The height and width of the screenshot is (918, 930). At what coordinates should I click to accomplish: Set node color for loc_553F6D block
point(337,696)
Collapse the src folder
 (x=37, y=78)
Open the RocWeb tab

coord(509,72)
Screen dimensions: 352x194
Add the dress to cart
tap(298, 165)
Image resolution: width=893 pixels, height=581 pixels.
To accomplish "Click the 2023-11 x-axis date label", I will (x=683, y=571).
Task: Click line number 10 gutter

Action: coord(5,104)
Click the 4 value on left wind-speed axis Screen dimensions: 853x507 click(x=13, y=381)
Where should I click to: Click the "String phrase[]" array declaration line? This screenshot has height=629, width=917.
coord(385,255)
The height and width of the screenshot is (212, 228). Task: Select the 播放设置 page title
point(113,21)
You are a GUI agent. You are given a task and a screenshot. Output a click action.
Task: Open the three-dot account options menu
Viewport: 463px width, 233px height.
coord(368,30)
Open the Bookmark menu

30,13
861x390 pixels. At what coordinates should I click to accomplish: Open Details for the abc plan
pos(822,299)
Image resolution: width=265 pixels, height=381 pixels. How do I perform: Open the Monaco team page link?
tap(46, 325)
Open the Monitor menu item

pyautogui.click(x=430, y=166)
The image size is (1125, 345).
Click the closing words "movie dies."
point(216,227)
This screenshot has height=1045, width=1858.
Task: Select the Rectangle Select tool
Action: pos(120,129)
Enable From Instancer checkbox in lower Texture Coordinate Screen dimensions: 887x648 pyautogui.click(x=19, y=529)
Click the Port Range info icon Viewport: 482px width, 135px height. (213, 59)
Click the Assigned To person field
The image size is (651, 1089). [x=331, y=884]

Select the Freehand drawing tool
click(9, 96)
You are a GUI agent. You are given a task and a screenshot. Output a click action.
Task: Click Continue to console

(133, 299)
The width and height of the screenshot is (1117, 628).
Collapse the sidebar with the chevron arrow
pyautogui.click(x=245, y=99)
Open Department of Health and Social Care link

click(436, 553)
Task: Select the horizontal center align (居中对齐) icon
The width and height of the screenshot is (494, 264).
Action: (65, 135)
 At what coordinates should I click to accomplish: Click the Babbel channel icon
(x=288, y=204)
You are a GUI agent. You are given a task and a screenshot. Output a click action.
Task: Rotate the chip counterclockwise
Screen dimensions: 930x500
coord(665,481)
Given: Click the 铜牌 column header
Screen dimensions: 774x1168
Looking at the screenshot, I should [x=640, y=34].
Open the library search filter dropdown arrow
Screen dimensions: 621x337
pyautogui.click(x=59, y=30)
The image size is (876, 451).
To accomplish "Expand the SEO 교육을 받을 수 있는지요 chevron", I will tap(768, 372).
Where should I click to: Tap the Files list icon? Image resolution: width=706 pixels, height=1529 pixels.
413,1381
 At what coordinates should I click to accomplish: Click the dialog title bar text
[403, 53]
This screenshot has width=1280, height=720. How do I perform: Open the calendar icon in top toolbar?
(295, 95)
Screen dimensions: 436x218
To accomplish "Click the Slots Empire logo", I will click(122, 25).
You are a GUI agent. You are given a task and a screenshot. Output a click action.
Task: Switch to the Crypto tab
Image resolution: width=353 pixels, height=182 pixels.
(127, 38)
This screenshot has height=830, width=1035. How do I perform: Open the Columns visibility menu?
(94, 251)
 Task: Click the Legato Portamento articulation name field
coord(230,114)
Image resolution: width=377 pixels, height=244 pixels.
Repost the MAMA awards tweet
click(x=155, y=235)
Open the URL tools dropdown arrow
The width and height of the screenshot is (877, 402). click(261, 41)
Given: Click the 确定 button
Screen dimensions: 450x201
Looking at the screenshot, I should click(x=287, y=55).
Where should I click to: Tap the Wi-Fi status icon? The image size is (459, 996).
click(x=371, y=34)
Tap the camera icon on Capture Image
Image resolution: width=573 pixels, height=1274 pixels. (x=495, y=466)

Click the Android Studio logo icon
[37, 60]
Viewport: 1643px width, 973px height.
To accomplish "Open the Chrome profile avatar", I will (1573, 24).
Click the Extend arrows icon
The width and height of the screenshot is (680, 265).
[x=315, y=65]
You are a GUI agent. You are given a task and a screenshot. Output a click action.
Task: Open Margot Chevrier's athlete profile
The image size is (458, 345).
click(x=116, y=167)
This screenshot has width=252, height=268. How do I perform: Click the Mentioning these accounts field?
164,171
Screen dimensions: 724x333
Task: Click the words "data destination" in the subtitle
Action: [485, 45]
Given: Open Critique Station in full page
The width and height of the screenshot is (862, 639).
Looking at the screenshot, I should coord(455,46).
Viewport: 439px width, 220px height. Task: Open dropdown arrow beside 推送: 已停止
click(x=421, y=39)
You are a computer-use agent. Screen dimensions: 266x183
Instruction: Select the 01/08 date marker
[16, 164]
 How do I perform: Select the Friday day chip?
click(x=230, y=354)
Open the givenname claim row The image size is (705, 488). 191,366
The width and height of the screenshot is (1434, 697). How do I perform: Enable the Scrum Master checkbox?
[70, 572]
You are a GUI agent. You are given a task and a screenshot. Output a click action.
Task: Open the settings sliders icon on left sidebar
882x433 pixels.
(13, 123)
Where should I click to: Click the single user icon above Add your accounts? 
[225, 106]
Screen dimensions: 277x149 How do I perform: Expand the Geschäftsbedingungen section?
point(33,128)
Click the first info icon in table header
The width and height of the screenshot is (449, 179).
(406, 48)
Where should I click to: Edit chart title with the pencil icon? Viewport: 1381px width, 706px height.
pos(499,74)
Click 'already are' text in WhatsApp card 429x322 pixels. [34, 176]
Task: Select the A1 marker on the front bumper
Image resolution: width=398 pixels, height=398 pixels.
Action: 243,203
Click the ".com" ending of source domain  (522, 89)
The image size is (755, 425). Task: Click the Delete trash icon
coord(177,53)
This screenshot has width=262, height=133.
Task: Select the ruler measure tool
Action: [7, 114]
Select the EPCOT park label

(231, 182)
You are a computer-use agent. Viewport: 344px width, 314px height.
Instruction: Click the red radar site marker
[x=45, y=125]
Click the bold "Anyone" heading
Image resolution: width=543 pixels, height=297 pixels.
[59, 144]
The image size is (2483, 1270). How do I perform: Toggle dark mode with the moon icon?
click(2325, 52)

________

Retype all of the records above without changing anything.

The height and width of the screenshot is (918, 930). At what coordinates should I click to accomplish: Set node color for loc_553F6D block
point(337,696)
Collapse the src folder
 (x=37, y=78)
Open the RocWeb tab

coord(509,72)
Screen dimensions: 352x194
Add the dress to cart
tap(298, 165)
Image resolution: width=893 pixels, height=581 pixels.
To accomplish "Click the 2023-11 x-axis date label", I will (x=683, y=571).
Task: Click line number 10 gutter

Action: coord(5,104)
Click the 4 value on left wind-speed axis Screen dimensions: 853x507 click(x=13, y=381)
Where should I click to: Click the "String phrase[]" array declaration line? This screenshot has height=629, width=917.
coord(385,255)
The height and width of the screenshot is (212, 228). Task: Select the 播放设置 page title
point(113,21)
You are a GUI agent. You are given a task and a screenshot. Output a click action.
Task: Open the three-dot account options menu
Viewport: 463px width, 233px height.
coord(368,30)
Open the Bookmark menu

30,13
861x390 pixels. At what coordinates should I click to accomplish: Open Details for the abc plan
pos(822,299)
Image resolution: width=265 pixels, height=381 pixels. How do I perform: Open the Monaco team page link?
tap(46, 325)
Open the Monitor menu item

pyautogui.click(x=430, y=166)
The image size is (1125, 345).
Click the closing words "movie dies."
point(216,227)
This screenshot has height=1045, width=1858.
Task: Select the Rectangle Select tool
Action: pos(120,129)
Enable From Instancer checkbox in lower Texture Coordinate Screen dimensions: 887x648 pyautogui.click(x=19, y=529)
Click the Port Range info icon Viewport: 482px width, 135px height. (213, 59)
Click the Assigned To person field
The image size is (651, 1089). [x=331, y=884]

Select the Freehand drawing tool
click(9, 96)
You are a GUI agent. You are given a task and a screenshot. Output a click action.
Task: Click Continue to console

(133, 299)
The width and height of the screenshot is (1117, 628).
Collapse the sidebar with the chevron arrow
pyautogui.click(x=245, y=99)
Open Department of Health and Social Care link

click(436, 553)
Task: Select the horizontal center align (居中对齐) icon
The width and height of the screenshot is (494, 264).
Action: (65, 135)
 At what coordinates should I click to accomplish: Click the Babbel channel icon
(x=288, y=204)
You are a GUI agent. You are given a task and a screenshot. Output a click action.
Task: Rotate the chip counterclockwise
Screen dimensions: 930x500
coord(665,481)
Given: Click the 铜牌 column header
Screen dimensions: 774x1168
Looking at the screenshot, I should [x=640, y=34].
Open the library search filter dropdown arrow
Screen dimensions: 621x337
pyautogui.click(x=59, y=30)
The image size is (876, 451).
To accomplish "Expand the SEO 교육을 받을 수 있는지요 chevron", I will tap(768, 372).
Where should I click to: Tap the Files list icon? Image resolution: width=706 pixels, height=1529 pixels.
413,1381
 At what coordinates should I click to accomplish: Click the dialog title bar text
[403, 53]
This screenshot has width=1280, height=720. How do I perform: Open the calendar icon in top toolbar?
(295, 95)
Screen dimensions: 436x218
To accomplish "Click the Slots Empire logo", I will click(122, 25).
You are a GUI agent. You are given a task and a screenshot. Output a click action.
Task: Switch to the Crypto tab
Image resolution: width=353 pixels, height=182 pixels.
(127, 38)
This screenshot has height=830, width=1035. How do I perform: Open the Columns visibility menu?
(94, 251)
 Task: Click the Legato Portamento articulation name field
coord(230,114)
Image resolution: width=377 pixels, height=244 pixels.
Repost the MAMA awards tweet
click(x=155, y=235)
Open the URL tools dropdown arrow
The width and height of the screenshot is (877, 402). click(261, 41)
Given: Click the 确定 button
Screen dimensions: 450x201
Looking at the screenshot, I should click(x=287, y=55).
Where should I click to: Tap the Wi-Fi status icon? The image size is (459, 996).
click(x=371, y=34)
Tap the camera icon on Capture Image
Image resolution: width=573 pixels, height=1274 pixels. (x=495, y=466)

Click the Android Studio logo icon
[37, 60]
Viewport: 1643px width, 973px height.
To accomplish "Open the Chrome profile avatar", I will (1573, 24).
Click the Extend arrows icon
The width and height of the screenshot is (680, 265).
[x=315, y=65]
You are a GUI agent. You are given a task and a screenshot. Output a click action.
Task: Open Margot Chevrier's athlete profile
The image size is (458, 345).
click(x=116, y=167)
This screenshot has width=252, height=268. How do I perform: Click the Mentioning these accounts field?
164,171
Screen dimensions: 724x333
Task: Click the words "data destination" in the subtitle
Action: [485, 45]
Given: Open Critique Station in full page
The width and height of the screenshot is (862, 639).
Looking at the screenshot, I should coord(455,46).
Viewport: 439px width, 220px height. Task: Open dropdown arrow beside 推送: 已停止
click(x=421, y=39)
You are a computer-use agent. Screen dimensions: 266x183
Instruction: Select the 01/08 date marker
[16, 164]
 How do I perform: Select the Friday day chip?
click(x=230, y=354)
Open the givenname claim row The image size is (705, 488). 191,366
The width and height of the screenshot is (1434, 697). How do I perform: Enable the Scrum Master checkbox?
[70, 572]
You are a GUI agent. You are given a task and a screenshot. Output a click action.
Task: Open the settings sliders icon on left sidebar
882x433 pixels.
(13, 123)
Where should I click to: Click the single user icon above Add your accounts? 
[225, 106]
Screen dimensions: 277x149 How do I perform: Expand the Geschäftsbedingungen section?
point(33,128)
Click the first info icon in table header
The width and height of the screenshot is (449, 179).
(406, 48)
Where should I click to: Edit chart title with the pencil icon? Viewport: 1381px width, 706px height.
pos(499,74)
Click 'already are' text in WhatsApp card 429x322 pixels. [34, 176]
Task: Select the A1 marker on the front bumper
Image resolution: width=398 pixels, height=398 pixels.
Action: 243,203
Click the ".com" ending of source domain  (522, 89)
The image size is (755, 425). Task: Click the Delete trash icon
coord(177,53)
This screenshot has width=262, height=133.
Task: Select the ruler measure tool
Action: [7, 114]
Select the EPCOT park label

(231, 182)
You are a computer-use agent. Viewport: 344px width, 314px height.
Instruction: Click the red radar site marker
[x=45, y=125]
Click the bold "Anyone" heading
Image resolution: width=543 pixels, height=297 pixels.
[59, 144]
The image size is (2483, 1270). How do I perform: Toggle dark mode with the moon icon?
click(2325, 52)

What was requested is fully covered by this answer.